■ **Document section**:
* * *

Graham Smith

Personal information
- Full name: John Graham David Smith
- Born: 21 August 1950 Stockton-on-Tees, County Durham, England
- Died: 12 October 2012 (aged 62)
- Batting: Right-handed
- Bowling: Left-arm medium

Domestic team information
- 1982–1983: Durham

Career statistics
| Competition | List A |
| Matches | 1 |
| Runs scored | 3 |
| Batting average | 3.00 |
| 100s/50s | –/– |
| Top score | 3 |
| Balls bowled | 72 |
| Wickets | 1 |
| Bowling average | 61.00 |
| 5 wickets in innings | – |
| 10 wickets in match | – |
| Best bowling | 1/61 |
| Catches/stumpings | 1/– |
- Source: Cricinfo, 7 August 2011

= Graham Smith (Durham cricketer) =

English cricketer

John Graham David Smith (21 August 1950 – 12 October 2012) was an English cricketer. Smith was a right-handed batsman who bowled left-arm medium pace. He was born in Stockton-on-Tees, County Durham.

* * *

■ **Data extract**:
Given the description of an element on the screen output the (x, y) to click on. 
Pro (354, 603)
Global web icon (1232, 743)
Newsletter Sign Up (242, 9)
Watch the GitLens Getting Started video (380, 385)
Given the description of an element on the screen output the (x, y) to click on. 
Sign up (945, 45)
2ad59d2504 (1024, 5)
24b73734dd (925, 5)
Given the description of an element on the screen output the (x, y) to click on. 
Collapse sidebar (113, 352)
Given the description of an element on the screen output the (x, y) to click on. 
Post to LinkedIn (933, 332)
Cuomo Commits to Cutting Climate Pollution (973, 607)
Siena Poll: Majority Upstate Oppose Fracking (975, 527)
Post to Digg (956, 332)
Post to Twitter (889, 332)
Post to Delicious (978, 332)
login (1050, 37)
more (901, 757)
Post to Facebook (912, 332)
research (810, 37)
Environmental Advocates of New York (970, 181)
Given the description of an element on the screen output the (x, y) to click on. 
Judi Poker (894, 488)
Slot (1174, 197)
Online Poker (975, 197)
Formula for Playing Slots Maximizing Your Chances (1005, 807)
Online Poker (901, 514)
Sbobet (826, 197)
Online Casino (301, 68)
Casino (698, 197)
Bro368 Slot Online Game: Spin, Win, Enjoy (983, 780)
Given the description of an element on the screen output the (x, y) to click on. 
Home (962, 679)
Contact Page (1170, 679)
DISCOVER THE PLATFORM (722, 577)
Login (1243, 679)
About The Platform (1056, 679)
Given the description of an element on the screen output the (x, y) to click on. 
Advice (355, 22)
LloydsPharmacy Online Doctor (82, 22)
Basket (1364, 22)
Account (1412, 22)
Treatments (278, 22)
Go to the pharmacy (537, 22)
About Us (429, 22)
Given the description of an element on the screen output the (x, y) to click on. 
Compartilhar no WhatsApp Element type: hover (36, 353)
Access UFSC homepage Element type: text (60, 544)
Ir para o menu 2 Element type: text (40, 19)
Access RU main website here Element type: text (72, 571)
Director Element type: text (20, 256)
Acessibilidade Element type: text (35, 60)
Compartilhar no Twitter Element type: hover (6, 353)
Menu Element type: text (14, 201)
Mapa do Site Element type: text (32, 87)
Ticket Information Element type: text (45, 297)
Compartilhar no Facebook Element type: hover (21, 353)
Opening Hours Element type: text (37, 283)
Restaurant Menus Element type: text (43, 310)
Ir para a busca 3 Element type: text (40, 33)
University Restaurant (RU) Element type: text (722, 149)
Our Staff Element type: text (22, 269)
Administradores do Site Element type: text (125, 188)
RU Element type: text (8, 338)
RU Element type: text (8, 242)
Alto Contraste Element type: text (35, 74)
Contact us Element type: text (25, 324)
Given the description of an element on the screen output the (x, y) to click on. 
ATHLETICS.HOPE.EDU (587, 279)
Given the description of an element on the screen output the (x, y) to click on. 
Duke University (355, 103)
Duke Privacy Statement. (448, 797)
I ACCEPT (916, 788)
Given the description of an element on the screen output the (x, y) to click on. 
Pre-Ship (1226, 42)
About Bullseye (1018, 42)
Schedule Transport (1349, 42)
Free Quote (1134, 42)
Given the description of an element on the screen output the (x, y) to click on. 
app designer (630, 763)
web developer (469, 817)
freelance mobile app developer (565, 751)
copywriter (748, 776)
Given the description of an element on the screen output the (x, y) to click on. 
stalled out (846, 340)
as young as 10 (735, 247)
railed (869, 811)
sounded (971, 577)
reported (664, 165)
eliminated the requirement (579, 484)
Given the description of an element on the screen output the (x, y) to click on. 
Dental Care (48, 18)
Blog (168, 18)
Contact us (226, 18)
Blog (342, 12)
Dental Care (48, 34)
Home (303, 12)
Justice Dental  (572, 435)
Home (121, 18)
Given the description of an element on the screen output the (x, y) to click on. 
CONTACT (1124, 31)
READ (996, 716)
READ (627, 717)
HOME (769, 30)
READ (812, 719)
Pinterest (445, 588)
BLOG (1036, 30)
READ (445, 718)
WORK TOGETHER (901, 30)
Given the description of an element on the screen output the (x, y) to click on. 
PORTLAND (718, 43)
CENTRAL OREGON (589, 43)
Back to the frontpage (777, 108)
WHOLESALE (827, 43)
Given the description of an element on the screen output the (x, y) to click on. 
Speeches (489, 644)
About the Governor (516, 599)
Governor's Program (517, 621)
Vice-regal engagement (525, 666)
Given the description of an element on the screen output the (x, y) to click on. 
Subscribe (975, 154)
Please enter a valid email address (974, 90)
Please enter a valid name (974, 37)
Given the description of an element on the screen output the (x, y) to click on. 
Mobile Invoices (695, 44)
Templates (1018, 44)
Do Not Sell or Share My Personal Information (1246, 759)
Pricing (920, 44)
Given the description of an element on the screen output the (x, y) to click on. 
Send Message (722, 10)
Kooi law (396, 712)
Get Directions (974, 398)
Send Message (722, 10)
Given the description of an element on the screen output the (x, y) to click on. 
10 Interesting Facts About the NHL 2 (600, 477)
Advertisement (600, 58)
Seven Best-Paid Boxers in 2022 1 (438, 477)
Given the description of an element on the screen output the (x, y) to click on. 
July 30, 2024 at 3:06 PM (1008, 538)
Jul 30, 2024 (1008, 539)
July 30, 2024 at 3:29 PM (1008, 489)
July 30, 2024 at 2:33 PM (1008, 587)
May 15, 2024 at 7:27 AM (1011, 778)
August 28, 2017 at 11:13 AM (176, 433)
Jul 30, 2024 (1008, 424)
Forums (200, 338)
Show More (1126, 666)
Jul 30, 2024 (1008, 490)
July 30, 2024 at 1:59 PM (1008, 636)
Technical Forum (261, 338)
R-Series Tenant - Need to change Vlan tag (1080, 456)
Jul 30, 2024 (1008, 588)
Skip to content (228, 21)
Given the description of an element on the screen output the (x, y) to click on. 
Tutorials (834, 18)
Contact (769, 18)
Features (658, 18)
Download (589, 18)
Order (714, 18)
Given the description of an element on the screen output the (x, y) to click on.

* * *

■ **Problems and tasks**:
1. List every field label given under "Personal information" in the Graham Smith profile.
2. In the Graham Smith profile, update the passage starting with "John Graham David Smith (21" and going on through "Stockton-on-Tees, County Durham." by replacing "batsman" with "batter".
The data above has no role in this exercise.

■ **Replies**:
1. Full name, Born, Died, Batting, Bowling

2.
John Graham David Smith (21 August 1950 – 12 October 2012) was an English cricketer. Smith was a right-handed batter who bowled left-arm medium pace. He was born in Stockton-on-Tees, County Durham.